INTRODUCTION
The retrieval of images from multimedia collections is one of the most active topics in computer science. In many cases, e.g., a raw collection of images from a photo repository, the only information that can be extracted is the related visual content. In these cases the retrieval task must rely only on low-level features of the images and, as a consequence, the task becomes more difficult due to the semantic gap between the visual content (i.e., the data used for the retrieval process) and the semantic concepts (i.e., the goal of the retrieval process) (Smeulders et al., 2000; Lew et al., 2006; Datta et al., 2008). All the techniques that are based on the visual content of the images fall in the Content Based Image Retrieval (CBIR) field.
It has been shown that the effectiveness of a CBIR technique strongly depends on the choice of the set of visual features, and on the choice of the metric used to model the users’ perception of image similarity. Unfortunately, it is a very hard task to assess which are the “best” visual features for a given retrieval task, and which is a suitable similarity metric. Consequently, the set of retrieved images often fits the users’ needs only partly. To overcome this problem, the use of Relevance Feedback has been widely studied as a tool to allow users refining the results by submitting a feedback on the images’ relevance (Huang et al., 2008; Zhou & Huang, 2003; Rui & Huang, 2001; Giacinto, 2007).

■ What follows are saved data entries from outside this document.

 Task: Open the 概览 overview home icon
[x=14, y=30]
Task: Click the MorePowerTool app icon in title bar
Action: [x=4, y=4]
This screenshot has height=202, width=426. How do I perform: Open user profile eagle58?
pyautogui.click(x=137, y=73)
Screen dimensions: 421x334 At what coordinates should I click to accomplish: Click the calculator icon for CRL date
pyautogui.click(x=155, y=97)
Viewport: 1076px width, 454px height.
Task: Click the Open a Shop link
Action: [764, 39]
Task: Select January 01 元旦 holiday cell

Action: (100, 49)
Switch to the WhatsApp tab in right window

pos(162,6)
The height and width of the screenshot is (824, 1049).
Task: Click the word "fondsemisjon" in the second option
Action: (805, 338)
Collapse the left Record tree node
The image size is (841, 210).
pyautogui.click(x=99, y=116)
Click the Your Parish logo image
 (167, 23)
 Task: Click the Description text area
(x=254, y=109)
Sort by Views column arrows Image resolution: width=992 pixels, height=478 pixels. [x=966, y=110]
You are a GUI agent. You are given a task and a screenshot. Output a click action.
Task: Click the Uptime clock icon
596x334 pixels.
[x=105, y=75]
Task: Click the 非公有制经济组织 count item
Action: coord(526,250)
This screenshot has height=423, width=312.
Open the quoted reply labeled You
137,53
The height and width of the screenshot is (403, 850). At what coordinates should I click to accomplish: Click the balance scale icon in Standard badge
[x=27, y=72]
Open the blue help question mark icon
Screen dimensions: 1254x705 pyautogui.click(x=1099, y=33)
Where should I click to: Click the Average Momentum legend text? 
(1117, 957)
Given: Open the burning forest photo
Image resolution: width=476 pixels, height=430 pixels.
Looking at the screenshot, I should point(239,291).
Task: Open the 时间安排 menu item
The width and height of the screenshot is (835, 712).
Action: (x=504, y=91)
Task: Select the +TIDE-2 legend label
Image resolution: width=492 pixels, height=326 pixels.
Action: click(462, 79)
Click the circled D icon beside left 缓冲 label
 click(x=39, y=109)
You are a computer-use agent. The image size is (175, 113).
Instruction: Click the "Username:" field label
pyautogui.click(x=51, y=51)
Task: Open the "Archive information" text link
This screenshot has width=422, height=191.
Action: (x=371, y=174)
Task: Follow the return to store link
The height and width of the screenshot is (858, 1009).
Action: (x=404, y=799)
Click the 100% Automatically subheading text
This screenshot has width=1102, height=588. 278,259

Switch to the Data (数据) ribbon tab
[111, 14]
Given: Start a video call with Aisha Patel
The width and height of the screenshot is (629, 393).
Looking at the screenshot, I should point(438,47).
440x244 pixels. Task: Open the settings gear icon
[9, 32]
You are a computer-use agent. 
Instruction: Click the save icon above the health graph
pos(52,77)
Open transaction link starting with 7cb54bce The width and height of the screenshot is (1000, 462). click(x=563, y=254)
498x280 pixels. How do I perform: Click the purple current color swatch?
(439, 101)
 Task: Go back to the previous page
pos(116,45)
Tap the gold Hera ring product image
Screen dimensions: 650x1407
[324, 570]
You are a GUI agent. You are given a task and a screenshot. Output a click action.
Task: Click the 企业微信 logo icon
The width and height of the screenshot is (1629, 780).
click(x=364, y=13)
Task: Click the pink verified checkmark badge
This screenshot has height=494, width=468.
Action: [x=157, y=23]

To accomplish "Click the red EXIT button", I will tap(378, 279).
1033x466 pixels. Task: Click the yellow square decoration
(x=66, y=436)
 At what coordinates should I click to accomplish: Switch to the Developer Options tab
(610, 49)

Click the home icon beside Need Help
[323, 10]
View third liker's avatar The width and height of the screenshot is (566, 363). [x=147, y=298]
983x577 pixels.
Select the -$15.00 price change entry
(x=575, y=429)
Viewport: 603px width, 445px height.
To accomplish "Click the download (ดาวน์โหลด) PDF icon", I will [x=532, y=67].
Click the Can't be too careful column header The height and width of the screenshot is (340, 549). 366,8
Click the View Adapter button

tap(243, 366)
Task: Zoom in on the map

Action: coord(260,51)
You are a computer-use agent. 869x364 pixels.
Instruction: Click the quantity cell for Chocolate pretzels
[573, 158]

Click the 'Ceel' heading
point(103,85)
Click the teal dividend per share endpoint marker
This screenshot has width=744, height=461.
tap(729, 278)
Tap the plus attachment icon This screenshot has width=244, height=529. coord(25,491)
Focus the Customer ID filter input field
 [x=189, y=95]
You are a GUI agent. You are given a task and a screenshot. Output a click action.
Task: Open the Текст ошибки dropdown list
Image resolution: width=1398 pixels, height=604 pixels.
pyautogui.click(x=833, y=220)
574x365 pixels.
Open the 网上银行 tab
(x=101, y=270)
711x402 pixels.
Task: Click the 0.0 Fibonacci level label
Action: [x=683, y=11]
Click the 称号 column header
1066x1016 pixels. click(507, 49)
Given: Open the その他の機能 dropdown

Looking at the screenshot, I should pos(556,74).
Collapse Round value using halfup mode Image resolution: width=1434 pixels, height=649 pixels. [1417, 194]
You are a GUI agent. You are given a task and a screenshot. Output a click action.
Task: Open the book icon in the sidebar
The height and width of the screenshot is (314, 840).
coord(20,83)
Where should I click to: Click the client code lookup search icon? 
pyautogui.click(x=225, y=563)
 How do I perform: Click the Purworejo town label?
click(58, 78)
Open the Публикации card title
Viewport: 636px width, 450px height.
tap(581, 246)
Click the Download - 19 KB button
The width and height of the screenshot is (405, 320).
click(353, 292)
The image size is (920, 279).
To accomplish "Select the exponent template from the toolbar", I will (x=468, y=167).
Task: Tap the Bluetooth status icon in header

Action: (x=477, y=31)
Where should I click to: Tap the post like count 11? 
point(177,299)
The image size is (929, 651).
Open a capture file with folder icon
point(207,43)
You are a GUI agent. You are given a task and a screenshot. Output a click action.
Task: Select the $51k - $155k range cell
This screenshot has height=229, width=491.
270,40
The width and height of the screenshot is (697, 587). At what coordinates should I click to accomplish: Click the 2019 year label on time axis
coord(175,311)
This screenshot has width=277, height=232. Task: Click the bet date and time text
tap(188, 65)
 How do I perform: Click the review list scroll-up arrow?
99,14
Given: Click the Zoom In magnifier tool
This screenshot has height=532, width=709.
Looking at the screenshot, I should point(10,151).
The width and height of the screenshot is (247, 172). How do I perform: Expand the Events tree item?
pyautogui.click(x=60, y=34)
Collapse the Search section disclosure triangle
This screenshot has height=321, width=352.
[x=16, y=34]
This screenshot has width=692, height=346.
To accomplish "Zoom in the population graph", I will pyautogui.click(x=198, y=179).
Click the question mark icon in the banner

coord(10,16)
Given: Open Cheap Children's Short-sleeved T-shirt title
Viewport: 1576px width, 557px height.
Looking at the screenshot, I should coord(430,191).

Relevance Feedback (RF) is a mechanism that involves directly the user by allowing her to refine the retrieval results by marking the retrieved images as relevant or non-relevant to the visual query. Then, this feedback is exploited to “adjust” the retrieval mechanism, and it is used to propose to the user a new set of images that is deemed to be relevant according to the given feedback. This “adjustment” can be made in different ways, but basically they can be subdivided into two methodologies: one that is based on some transformations of the visual feature space, and the other that is based on the modification of the similarity metric, both aiming to attain higher similarity between relevant images, and lower similarity between relevant and non-relevant images. Relevance Feedback approaches are usually based on the formulation of a two-class problem where the retrieved images are labeled as being either relevant or non relevant to the query. The behavior of RF techniques following this problem formulation is usually evaluated by means of images’ datasets where each image is associated with one tag (i.e., the label associated with a visual concept), even if the images typically contain more than one visual concept.
It is the opinion of the authors that the assessment of the capabilities of RF techniques carried out by this kind of datasets is somehow limited. This limitation is related to the fact that only a single tag/concept is associated with each image in the dataset. Commonly, this “limitation” is accepted for two reasons: first, the single tag is associated with the most significant visual concept of the image as it is easier to find; second, it is easier, during the testing phase, to artificially simulate the behavior of users that submit the feedback with respect to only one concept. Despite the fact that these reasons allow to set up a simple evaluation scenario, they do not allow to fully evaluate the potential behind RF techniques because an image is typically associated with a number of concepts, and because this modality of simulated feedback is not a good model of the behavior of a real user.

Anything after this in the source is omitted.